GIVEN DATA »

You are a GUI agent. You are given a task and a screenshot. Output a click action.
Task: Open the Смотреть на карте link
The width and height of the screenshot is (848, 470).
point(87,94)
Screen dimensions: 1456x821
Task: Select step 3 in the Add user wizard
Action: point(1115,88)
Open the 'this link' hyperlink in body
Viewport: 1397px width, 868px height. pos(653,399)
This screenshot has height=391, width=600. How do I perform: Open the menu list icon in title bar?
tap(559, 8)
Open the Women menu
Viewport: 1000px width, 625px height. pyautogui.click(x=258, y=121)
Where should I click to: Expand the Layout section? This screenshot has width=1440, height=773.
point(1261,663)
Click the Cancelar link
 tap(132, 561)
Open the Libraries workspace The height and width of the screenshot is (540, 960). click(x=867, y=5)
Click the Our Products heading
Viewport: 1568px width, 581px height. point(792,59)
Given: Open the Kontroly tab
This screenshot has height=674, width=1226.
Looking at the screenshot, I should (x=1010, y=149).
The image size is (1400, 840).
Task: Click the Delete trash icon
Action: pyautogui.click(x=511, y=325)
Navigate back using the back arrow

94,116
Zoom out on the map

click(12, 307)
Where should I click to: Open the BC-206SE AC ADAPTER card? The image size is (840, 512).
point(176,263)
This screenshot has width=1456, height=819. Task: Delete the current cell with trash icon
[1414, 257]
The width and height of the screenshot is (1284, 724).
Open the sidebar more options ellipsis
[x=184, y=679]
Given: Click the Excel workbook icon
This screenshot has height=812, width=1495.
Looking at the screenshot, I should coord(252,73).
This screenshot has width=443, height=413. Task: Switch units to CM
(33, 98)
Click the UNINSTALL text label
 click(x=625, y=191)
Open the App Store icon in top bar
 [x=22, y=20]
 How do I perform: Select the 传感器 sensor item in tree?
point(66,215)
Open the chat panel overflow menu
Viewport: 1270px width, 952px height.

TASK INSTRUCTIONS » Reproduce verbatim the part of the listing above that opens with its first line and closes with the line containing "tap(132, 561)", including both of those lines.

SOLUTION FOR THIS TASK »
You are a GUI agent. You are given a task and a screenshot. Output a click action.
Task: Open the Смотреть на карте link
The width and height of the screenshot is (848, 470).
point(87,94)
Screen dimensions: 1456x821
Task: Select step 3 in the Add user wizard
Action: point(1115,88)
Open the 'this link' hyperlink in body
Viewport: 1397px width, 868px height. pos(653,399)
This screenshot has height=391, width=600. How do I perform: Open the menu list icon in title bar?
tap(559, 8)
Open the Women menu
Viewport: 1000px width, 625px height. pyautogui.click(x=258, y=121)
Where should I click to: Expand the Layout section? This screenshot has width=1440, height=773.
point(1261,663)
Click the Cancelar link
 tap(132, 561)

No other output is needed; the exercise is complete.